彼らはこうして稼いだお金をせっせと村に持ち帰る。しばらくして町に戻って来た彼らは、お金をすでに使ってしまっていて、また荷車を押して廃品を集める生活に戻る。 こうした村と町を行き来する暮らしを既に30年近く続けている者もいる。彼らは町での重労働でようやく稼いだお金を、いったい何に使っているのか?彼らのお金の稼ぎ方・使い方から、物がもちうる価値と、「貧しさ」の理解を考える。
2012年/59分/DVD
監督・撮影・編集・製作:土井敏邦
福島県飯館村。阿武隈山地に位置する標高220~600mの高冷地で6200人が暮らす純農山地。トルコキキョウやタバコの生産をはじめ、酪農・畜産業が盛んで、黒毛和牛「飯館牛」はブランド化されている。村の自然の美しさは広く知られ2010年10月に「日本でもっとも美しい村」連合に加盟した。村の人達の仲の良さ、地域のコミュニティーの強さは村人達の誇りでもあった。

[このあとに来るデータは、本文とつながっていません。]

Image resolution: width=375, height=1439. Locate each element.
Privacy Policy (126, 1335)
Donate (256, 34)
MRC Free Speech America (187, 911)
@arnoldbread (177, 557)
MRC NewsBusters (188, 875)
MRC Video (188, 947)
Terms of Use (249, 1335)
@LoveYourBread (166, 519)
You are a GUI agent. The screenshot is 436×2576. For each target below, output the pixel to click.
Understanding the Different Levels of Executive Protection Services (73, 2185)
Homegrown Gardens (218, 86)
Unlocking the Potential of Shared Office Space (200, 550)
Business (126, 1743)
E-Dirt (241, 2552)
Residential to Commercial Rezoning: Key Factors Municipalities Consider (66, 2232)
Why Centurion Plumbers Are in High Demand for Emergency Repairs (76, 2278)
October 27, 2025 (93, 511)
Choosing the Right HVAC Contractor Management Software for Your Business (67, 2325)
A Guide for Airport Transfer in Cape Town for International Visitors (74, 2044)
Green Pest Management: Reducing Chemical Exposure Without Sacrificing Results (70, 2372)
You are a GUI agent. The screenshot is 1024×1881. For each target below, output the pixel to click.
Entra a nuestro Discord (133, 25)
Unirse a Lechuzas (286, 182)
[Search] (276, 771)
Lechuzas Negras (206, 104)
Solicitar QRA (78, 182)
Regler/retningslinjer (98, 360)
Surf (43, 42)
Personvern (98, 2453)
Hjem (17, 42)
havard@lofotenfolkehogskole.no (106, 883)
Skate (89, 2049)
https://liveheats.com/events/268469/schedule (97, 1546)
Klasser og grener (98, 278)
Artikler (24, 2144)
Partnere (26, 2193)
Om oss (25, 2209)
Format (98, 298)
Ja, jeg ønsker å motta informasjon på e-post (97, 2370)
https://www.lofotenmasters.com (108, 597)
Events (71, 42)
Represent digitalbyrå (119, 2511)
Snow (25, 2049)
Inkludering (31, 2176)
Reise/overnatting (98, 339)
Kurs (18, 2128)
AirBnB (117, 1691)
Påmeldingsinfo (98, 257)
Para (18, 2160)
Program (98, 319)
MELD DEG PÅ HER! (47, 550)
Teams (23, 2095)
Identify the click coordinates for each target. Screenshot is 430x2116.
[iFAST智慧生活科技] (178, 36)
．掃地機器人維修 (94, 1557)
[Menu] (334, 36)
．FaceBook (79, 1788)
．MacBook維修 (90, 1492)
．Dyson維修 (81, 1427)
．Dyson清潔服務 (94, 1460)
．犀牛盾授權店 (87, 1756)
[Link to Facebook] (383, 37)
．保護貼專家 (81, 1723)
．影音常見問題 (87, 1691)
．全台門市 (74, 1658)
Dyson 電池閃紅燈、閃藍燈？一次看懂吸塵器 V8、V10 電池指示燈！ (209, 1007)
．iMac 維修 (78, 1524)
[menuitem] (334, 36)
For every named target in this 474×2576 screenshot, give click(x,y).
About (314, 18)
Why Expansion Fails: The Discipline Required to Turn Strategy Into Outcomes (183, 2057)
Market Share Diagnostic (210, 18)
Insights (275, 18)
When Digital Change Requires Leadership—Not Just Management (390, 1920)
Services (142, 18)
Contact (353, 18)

この美しい村に、2011年3月の福島第一原発の事故によって原発から30キロ以上離れているにも関らず、風向きや降雪降雨の影響で大量の放射能が村に降り注いだ。事故から一ヶ月以上が経って日本政府は4月22日、村を「計画的避難区域」に指定し、5月末までの全村民の避難を指示した。
映画は、飯館村の酪農家達が、生業の源であり、“家族の一員”だった牛を手放し、避難のために家と祖先が眠る墓を残したまま村を離れ、その家族が離散していく過程を四月下旬から数ヶ月にわたって描く。避難を迫られる中、村人たちは故郷の意味を自問し、愛郷の想いを切々と語る。放射能に汚染された村で、住民、とりわけ若い親たちは子どもの被爆を畏れ、一刻も早い避難を訴えた。一方、村の為政者たちは“村”という共同体を残そうと必死に奔走する。その両者の思いの深い乖離と軋轢が“人にとって故郷とは何か”を私たちに改めて問いかけ、“離散”を強いられる村人の姿は“家族の意味”“家族と故郷の優先順位の決断”という重い課題を突きつける。